Data shown:
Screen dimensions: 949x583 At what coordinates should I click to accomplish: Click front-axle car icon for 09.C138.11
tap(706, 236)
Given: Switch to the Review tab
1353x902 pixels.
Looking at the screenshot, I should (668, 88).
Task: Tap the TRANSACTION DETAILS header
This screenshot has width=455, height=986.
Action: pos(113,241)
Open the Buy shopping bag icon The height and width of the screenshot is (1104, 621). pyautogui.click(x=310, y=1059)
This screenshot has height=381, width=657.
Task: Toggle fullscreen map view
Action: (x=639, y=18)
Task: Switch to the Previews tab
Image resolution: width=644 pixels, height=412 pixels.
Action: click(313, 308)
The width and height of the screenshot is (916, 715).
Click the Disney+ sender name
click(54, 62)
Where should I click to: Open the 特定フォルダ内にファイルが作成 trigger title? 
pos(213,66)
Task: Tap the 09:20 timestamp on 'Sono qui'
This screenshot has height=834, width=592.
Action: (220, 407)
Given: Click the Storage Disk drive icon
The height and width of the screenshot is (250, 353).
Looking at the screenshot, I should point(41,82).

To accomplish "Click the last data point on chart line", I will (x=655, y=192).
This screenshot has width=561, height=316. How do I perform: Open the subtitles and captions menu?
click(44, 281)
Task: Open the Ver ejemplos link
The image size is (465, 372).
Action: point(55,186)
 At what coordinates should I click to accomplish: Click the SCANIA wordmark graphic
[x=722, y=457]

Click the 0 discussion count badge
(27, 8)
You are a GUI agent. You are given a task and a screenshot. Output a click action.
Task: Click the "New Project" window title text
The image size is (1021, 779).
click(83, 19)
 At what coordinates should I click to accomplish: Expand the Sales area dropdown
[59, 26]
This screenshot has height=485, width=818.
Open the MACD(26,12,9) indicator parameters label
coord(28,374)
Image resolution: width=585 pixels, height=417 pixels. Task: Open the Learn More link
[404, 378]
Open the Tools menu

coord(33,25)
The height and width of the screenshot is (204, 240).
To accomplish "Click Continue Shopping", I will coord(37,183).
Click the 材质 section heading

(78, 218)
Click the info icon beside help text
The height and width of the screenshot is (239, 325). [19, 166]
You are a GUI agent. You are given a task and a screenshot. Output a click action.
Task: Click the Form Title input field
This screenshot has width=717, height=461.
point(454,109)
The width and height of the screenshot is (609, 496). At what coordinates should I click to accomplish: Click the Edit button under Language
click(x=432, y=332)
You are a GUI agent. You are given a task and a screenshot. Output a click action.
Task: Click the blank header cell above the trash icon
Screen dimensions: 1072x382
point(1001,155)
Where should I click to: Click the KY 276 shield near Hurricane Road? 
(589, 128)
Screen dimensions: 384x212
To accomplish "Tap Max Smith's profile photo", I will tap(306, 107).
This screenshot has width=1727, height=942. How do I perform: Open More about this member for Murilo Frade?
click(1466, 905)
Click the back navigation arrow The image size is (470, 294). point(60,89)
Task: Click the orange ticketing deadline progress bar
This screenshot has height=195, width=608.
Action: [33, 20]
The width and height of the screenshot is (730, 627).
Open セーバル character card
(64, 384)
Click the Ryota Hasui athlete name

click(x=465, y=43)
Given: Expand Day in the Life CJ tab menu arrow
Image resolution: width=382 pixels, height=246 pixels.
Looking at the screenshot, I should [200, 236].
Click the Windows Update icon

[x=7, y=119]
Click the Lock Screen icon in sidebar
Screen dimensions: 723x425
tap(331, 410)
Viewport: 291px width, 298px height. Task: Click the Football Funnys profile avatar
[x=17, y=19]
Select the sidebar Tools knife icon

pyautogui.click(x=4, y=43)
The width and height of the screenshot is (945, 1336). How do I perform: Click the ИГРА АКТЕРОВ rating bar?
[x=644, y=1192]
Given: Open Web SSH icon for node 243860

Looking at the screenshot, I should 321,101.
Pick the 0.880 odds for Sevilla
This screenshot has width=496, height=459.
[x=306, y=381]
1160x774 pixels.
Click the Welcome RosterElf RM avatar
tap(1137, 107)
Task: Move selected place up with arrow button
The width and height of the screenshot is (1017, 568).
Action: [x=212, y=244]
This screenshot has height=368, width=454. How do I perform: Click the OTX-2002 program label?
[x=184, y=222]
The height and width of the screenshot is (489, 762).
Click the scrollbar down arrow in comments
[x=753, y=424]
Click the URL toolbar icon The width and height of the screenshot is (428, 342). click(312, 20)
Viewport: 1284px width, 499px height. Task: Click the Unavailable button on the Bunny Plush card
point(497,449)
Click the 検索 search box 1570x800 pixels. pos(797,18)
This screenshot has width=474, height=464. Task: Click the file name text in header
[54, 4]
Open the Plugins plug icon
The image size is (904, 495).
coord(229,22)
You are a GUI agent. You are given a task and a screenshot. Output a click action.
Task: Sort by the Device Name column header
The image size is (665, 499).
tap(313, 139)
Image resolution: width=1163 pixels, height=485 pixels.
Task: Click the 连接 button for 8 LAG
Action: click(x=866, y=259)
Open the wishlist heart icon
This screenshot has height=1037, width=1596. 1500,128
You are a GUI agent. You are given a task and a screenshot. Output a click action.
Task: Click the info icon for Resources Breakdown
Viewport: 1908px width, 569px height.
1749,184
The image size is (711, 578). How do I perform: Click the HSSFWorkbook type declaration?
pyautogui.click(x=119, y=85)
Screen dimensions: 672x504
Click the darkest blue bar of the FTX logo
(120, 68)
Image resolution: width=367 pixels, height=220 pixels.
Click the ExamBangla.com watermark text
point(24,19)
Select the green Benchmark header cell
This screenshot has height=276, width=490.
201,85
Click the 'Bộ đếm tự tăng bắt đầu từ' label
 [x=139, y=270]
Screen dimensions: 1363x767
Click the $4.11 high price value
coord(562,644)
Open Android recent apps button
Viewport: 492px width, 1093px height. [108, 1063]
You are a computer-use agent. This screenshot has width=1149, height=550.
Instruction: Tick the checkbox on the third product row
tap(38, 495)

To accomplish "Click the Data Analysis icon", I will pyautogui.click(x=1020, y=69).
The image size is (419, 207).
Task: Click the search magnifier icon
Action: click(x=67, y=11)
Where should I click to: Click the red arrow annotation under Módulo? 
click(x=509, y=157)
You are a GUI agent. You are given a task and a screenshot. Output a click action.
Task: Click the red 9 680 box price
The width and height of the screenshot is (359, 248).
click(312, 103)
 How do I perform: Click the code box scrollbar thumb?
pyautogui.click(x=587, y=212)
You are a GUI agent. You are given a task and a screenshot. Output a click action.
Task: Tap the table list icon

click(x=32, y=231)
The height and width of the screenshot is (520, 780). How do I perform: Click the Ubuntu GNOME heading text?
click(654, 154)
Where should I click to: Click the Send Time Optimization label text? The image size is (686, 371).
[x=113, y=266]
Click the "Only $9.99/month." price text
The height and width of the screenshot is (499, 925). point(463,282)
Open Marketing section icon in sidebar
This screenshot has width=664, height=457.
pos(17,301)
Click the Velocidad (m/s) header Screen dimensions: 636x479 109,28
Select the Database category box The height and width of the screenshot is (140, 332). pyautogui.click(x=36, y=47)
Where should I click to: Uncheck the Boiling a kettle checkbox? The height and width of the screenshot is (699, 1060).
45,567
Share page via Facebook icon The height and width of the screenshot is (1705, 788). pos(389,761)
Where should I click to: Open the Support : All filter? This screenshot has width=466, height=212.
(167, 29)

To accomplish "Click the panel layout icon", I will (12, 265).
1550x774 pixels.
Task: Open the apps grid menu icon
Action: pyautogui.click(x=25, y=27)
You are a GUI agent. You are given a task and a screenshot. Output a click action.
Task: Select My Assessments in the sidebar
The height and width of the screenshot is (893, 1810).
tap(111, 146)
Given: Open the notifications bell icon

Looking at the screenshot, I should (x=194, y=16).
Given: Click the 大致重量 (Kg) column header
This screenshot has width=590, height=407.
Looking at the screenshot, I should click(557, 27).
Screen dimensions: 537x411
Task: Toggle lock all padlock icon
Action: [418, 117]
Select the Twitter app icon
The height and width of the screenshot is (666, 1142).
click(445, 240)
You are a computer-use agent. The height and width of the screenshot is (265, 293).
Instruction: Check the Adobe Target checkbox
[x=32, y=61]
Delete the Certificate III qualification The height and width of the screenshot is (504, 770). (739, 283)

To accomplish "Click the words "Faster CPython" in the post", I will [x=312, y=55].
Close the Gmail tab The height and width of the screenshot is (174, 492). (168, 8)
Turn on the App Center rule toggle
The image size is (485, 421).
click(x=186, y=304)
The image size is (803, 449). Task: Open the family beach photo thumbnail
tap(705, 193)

Problem description: Reproduce verbatim the range of lines that opens the records and closes with the line containing "Given: Click the Storage Disk drive icon". Omit everything after it.

Answer area:
Screen dimensions: 949x583 At what coordinates should I click to accomplish: Click front-axle car icon for 09.C138.11
tap(706, 236)
Given: Switch to the Review tab
1353x902 pixels.
Looking at the screenshot, I should (668, 88).
Task: Tap the TRANSACTION DETAILS header
This screenshot has width=455, height=986.
Action: pos(113,241)
Open the Buy shopping bag icon The height and width of the screenshot is (1104, 621). pyautogui.click(x=310, y=1059)
This screenshot has height=381, width=657.
Task: Toggle fullscreen map view
Action: (x=639, y=18)
Task: Switch to the Previews tab
Image resolution: width=644 pixels, height=412 pixels.
Action: click(313, 308)
The width and height of the screenshot is (916, 715).
Click the Disney+ sender name
click(54, 62)
Where should I click to: Open the 特定フォルダ内にファイルが作成 trigger title? 
pos(213,66)
Task: Tap the 09:20 timestamp on 'Sono qui'
This screenshot has height=834, width=592.
Action: (220, 407)
Given: Click the Storage Disk drive icon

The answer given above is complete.